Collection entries
BEGIN
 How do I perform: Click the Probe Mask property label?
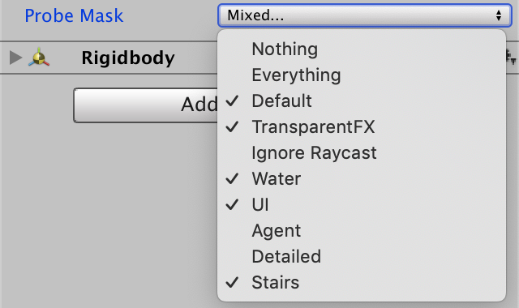(74, 15)
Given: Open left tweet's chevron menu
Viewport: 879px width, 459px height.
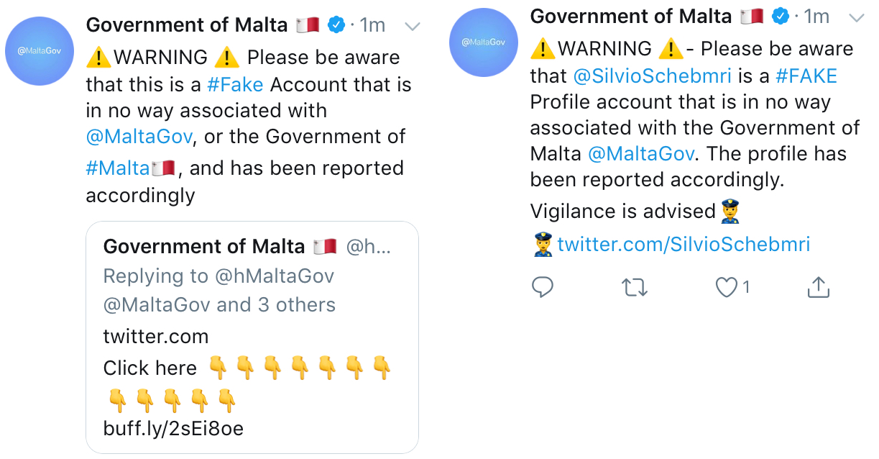Looking at the screenshot, I should [413, 27].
END
• What you need to do:
Return the entries above exactly, skipping any images.

• Finished task:
 How do I perform: Click the Probe Mask property label?
(74, 15)
Given: Open left tweet's chevron menu
Viewport: 879px width, 459px height.
Looking at the screenshot, I should [413, 27].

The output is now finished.